On observera, de surcroît, que ce qui est en jeu, c’est la crédibilité de la parole publique. Si l’on commence à revenir de manière rétroactive sur les garanties données à des épargnants, pourquoi ne pas remettre aussi en question le taux d’intérêt des obligations émises à très long terme à des taux nettement supérieurs à ceux en vigueur aujourd’hui. Il ne faut pas être grand clerc pour imaginer que les banques qui possèdent de telles obligations seraient les premières à s’en plaindre, sans parler du risque systémique sur les marchés. Pour les banques et le gouverneur de la Banque de France, s’en prendre aux revenus des épargnants ne pose pas de problème, mais toucher à leurs revenus et à ceux de leurs actionnaires, c’est hors de question !

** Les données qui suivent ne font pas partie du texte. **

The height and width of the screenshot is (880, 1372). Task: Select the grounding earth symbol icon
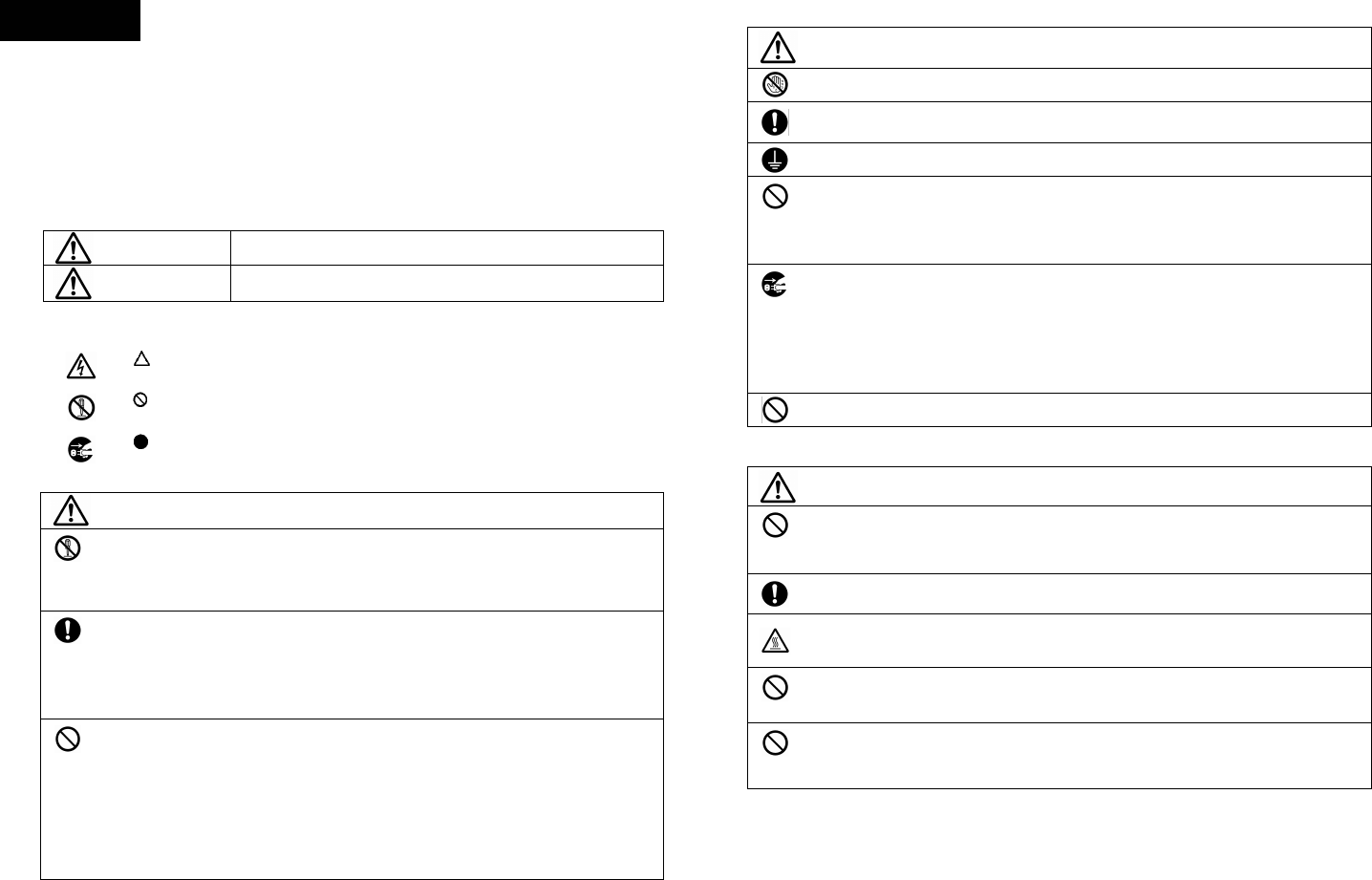pos(776,160)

On notera que même l’État n’a pas osé remettre en cause l’indexation sur le lingot d’or de l’emprunt Giscard d’Estaing émis en 1973 pour 15 ans à hauteur de 6,5 milliards de francs mais qui a finalement coûté 90 milliards francs en capital et intérêt soit… 14 fois plus !

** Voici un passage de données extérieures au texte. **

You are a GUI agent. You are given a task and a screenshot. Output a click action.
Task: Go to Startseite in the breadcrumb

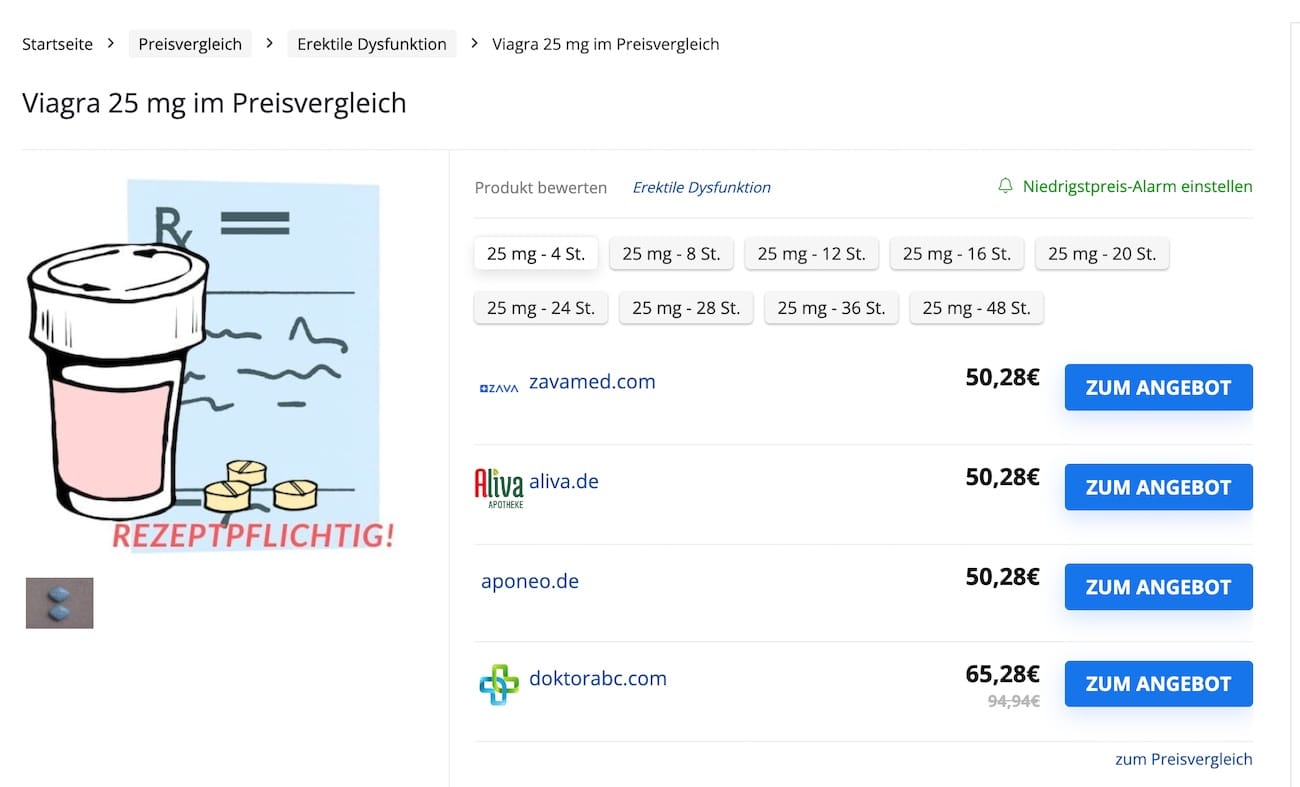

Si l’État lui-même s’est imposé une telle discipline vis-à-vis des épargnants dans le souci évident de préserver son crédit international, au prix de sommes considérables à la charge des contribuables, comment les banques et encore plus le gouverneur de la Banque de France peuvent-ils raisonnablement pousser l’État à légiférer pour spolier des épargnants afin de favoriser le compte d’exploitation des établissements financiers, et donc les seuls intérêts privés de leurs actionnaires. À cet égard, l’argument du gouverneur de la Banque de France selon lequel les vieux PEL bénéficieraient surtout à des foyers aisés ne manque pas de saveur quand on sait que l’amélioration substantielle du compte d’exploitation des banques, par suite d’une réduction imposée de la rémunération des vieux PEL, bénéficierait avant tout à leurs actionnaires, qui peuvent être encore plus aisés, d’autant qu’il n’y a pas de limite de montant pour la détention d’un portefeuille d’actions, alors qu’il en existe une, 61 200 euros, pour les sommes investies sur un PEL.

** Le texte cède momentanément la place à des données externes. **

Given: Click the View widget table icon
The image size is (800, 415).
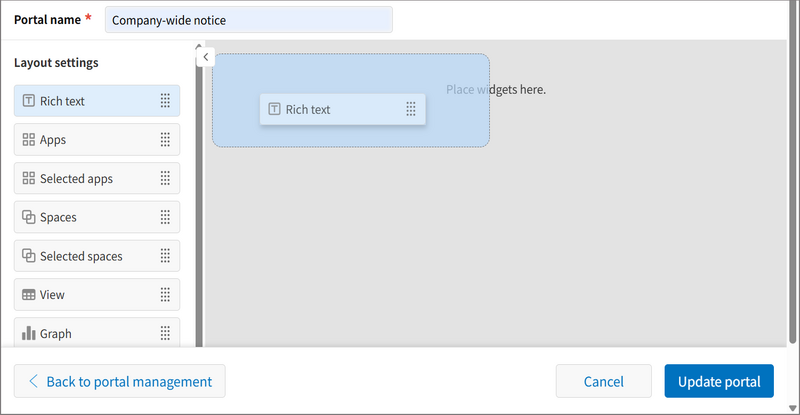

En d’autres termes, là où l’État assume les erreurs de conception d’une émission obligataire qui s’est révélée trop généreuse, les banques, qui, pendant longtemps, ont été si promptes à distribuer des PEL parce que c’était leur intérêt pour fidéliser des ressources financières longues subventionnées par l’État, grâce à l’exonération fiscale du PEL et à la prime État dont il est assorti, devraient bénéficier d’une protection de leurs intérêts par l’introduction, à cet effet, de dispositions législatives rétroactives spoliatrices.

Quel nom doit-on donner à une société qui accorderait ainsi des privilèges à des intérêts privés qu’elle s’interdit de consentir à l’État lui-même (cf. l’exemple précité de l’emprunt Giscard), alors que, dans ce cas, un vrai intérêt public est en jeu ?


Ultime argument, la « malfaçon » du PEL dénoncé par les banques aujourd’hui ne relève pas de la responsabilité des épargnants. En effet, le concepteur du produit, le Trésor, a choisi de garantir un taux fixe pour une durée qui peut être viagère, sans jamais prévoir d’appliquer une correction en fonction de l’évolution des taux sur les marchés. Le régulateur qu’est la Banque de France, pourtant responsable du contrôle des risques prudentiels, n’a rien trouvé à y redire jusque récemment.

Enfin, les banques, promoteurs du produit, étaient trop heureuses de le proposer massivement à leur clientèle tant qu’elles y trouvaient leur intérêt financier à disposer d’une ressource stable et à long terme abondante et à bon prix. Alors, pour une fois que les épargnants ne se font pas gruger par leur banquier mais qu’ils sont en position de gagner un peu d’argent, car ce produit a été mal conçu, quand il a été créé, en 1969, par les crânes d’œuf du ministère des finances, voici le gouverneur de la Banque de France qui vole derechef au secours pour prendre leur défense.

Seul problème : François Villeroy de Galhau se garde bien d’indiquer au gouvernement la recette pour contourner le problème constitutionnel. Mais dans un pays où la conjoncture politique est si délétère, se soucie-t-on encore dans les sommets du pouvoir d’un respect sourcilleux des règles de l’État de droit ? Une consolation (mais pour combien de temps encore ?) : il semble que le ministère des finances n’approuve pas l’idée extrémiste et sans égard pour le droit des gens du gouverneur de la Banque de France.